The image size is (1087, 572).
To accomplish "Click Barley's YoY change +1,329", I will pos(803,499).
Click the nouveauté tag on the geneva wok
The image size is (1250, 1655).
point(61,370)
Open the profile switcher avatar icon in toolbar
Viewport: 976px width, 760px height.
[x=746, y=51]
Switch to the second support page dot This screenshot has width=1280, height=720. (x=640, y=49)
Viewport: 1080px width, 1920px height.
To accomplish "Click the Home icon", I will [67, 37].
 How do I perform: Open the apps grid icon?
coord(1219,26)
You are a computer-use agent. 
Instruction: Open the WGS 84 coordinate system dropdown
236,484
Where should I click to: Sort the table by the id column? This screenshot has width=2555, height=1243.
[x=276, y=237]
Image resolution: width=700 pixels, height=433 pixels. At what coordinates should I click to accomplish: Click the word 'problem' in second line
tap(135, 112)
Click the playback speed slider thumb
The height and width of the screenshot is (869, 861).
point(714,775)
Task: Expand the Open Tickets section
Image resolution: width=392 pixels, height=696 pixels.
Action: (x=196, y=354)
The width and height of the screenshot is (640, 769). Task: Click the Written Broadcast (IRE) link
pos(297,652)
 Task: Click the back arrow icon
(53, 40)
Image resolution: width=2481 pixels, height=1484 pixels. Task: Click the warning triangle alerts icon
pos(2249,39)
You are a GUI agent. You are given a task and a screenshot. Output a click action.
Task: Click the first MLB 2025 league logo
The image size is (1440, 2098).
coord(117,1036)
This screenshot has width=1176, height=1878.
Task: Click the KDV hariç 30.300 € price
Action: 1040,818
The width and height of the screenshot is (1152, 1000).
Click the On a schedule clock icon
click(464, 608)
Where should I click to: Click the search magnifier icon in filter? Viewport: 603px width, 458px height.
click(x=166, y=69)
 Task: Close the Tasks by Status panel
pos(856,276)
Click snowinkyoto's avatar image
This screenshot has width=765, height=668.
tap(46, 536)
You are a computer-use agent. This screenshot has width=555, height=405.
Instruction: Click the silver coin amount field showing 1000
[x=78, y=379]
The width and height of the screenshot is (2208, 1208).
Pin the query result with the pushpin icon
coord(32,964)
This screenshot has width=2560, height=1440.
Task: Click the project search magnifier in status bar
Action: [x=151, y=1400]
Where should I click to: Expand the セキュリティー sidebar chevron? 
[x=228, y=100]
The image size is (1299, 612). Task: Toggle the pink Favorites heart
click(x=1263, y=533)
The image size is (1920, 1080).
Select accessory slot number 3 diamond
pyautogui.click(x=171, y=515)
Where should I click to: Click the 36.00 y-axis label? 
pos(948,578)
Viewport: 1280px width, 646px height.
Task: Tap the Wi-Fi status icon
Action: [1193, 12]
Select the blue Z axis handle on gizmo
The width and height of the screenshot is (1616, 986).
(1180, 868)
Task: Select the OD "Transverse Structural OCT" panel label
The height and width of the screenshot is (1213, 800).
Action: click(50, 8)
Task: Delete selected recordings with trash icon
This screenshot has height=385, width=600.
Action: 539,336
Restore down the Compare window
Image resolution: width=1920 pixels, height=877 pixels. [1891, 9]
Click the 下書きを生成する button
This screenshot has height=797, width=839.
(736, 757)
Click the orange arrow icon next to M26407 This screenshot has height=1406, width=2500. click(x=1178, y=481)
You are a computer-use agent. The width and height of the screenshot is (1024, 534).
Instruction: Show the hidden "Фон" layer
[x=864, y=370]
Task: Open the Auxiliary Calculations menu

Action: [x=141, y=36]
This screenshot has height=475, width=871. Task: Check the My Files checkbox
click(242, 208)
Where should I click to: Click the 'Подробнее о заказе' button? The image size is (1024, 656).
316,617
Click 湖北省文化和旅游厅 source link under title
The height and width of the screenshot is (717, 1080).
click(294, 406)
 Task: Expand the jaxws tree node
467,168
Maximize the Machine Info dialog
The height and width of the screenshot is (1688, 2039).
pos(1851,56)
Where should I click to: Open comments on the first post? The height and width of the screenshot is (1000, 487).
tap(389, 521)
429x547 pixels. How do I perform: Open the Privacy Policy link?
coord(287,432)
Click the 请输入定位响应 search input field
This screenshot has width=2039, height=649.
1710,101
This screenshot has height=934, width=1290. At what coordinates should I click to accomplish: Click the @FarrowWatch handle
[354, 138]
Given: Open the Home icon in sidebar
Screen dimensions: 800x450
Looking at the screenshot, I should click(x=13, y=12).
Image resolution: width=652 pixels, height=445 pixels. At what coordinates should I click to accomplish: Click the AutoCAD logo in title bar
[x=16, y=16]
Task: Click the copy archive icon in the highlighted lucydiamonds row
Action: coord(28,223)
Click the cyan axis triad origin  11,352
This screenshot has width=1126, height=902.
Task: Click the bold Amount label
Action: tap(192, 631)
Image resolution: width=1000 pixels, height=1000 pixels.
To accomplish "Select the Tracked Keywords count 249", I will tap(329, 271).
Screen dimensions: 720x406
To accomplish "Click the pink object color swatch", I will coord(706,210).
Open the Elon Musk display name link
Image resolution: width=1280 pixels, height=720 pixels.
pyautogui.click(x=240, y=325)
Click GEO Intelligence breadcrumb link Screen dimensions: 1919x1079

Task brief –
Please repeat the records from the line containing "Restore down the Compare window" through the line containing "Click the orange", both included, word for word.

Exercise result –
Restore down the Compare window
Image resolution: width=1920 pixels, height=877 pixels. [1891, 9]
Click the 下書きを生成する button
This screenshot has height=797, width=839.
(736, 757)
Click the orange arrow icon next to M26407 This screenshot has height=1406, width=2500. click(x=1178, y=481)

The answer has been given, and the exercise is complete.